Later that evening, he found himself at the gym again. Again, she was there, pounding away at the bag, taking no notice of him. Looking like the night before had never happened. He ran through the beginnings of his warm ups, making no comment. About halfway through his workout he stopped and just stared at her. There was no hint at the lack of control, and outpouring of fury and emotion he had seen the night before. Instead, she had a perfectly controlled, tightly leashed fury.

He gingerly approached, knowing well enough to keep a good distance.

She didn't acknowledge him when he cleared his throat. "Starbuck?" he said. Still nothing. "Kara?" Nothing again. He contemplated her for a minute before speaking again. "I know you don't… I mean we're not…" And once again he was making a mess of things. "I just want to…"

"No, you don't."

The fact that she even replied took him by surprise. "Excuse me?"
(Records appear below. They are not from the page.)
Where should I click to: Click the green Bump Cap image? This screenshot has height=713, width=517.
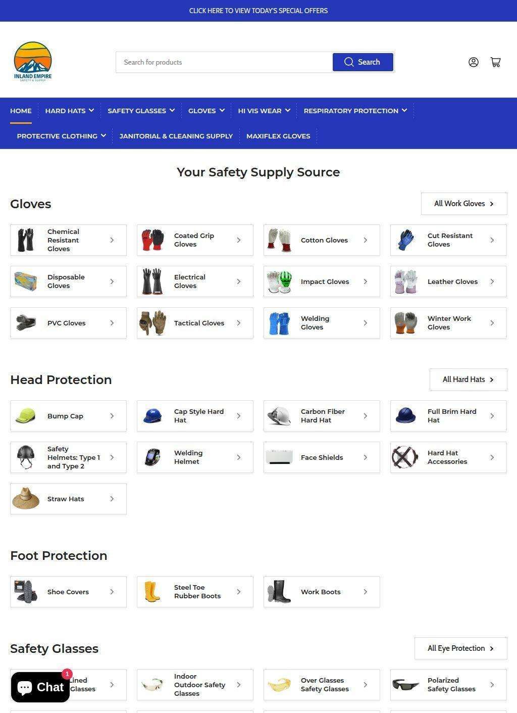tap(26, 416)
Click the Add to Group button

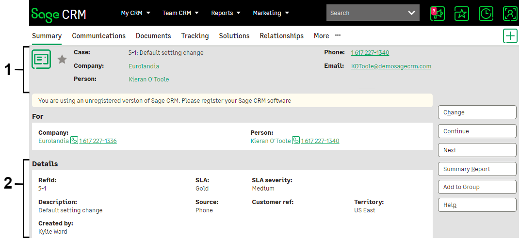point(477,187)
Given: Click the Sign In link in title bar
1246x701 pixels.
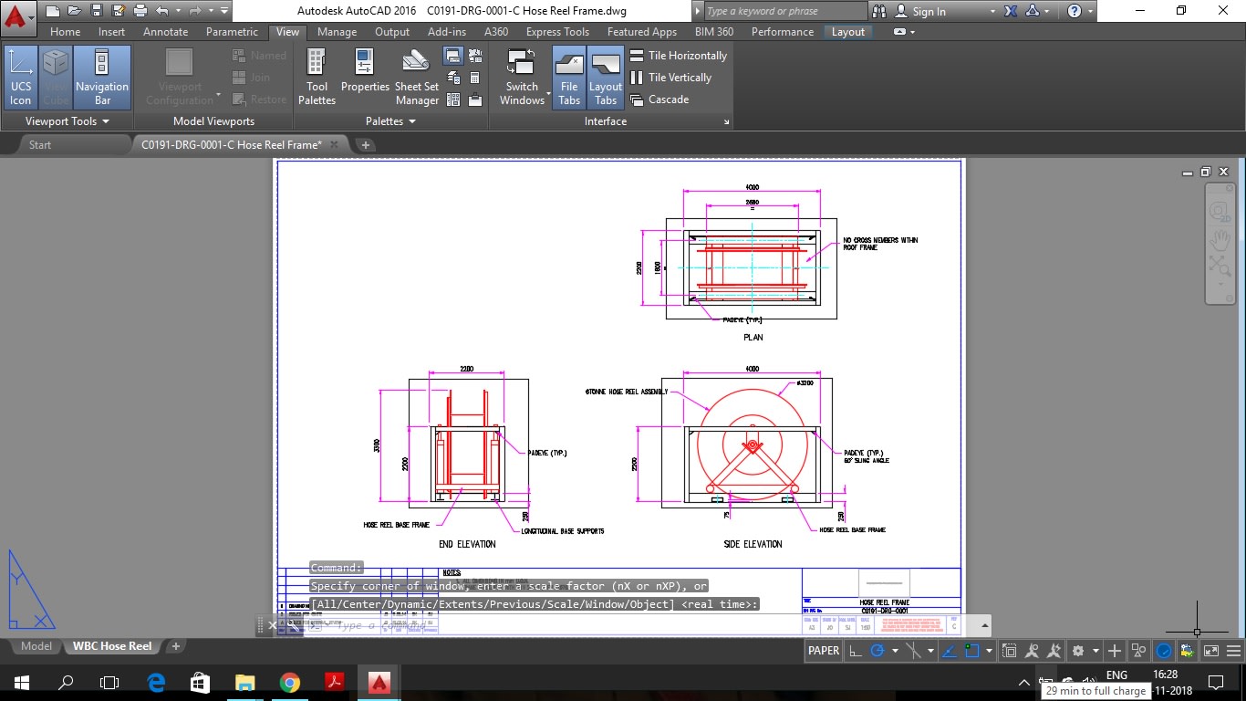Looking at the screenshot, I should pyautogui.click(x=929, y=11).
She still didn't look at him, but she stopped for just a moment, for the first time since he had seen her here. "I appreciate that, after all this time, you're willing to… I don't know, do whatever you're trying to do here. Bridge the gap, give me condolences, or whatever, but let me stop you right there. If you thought I was seriously frakked up before, it's nothing, _nothing_ on what I am now. It would be best for you if you wrote me off and didn't even try."

He was speechless for a moment as she resumed her boxing as if nothing had happened. He was a moment away from taking her at her word and stepping away until he saw the trace of blood peeking through her wrappings on her knuckles. "Thanks for your concern, but I'd still like to talk to you."
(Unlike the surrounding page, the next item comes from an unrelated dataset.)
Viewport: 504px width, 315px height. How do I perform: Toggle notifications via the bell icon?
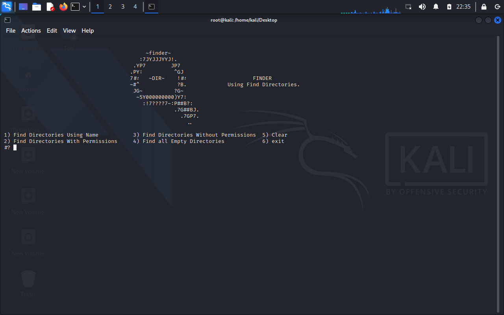436,7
"How nice for you," she said, not even pausing.

He didn't know why he was persisting. He may have come over to try to help, to assuage his conscience, but she had given him an out. His job was done. "Kara-"

"I don't want to talk to you, Lee!" she spat out, whirling around to glare at him.

"Fine. Maybe you don't want to talk, but you've been hogging the bag for weeks! Give someone else a try."

She folded her arms and lifted her chin, glaring at him. "No."

"Well then at least spar with me, because I haven't been able to-"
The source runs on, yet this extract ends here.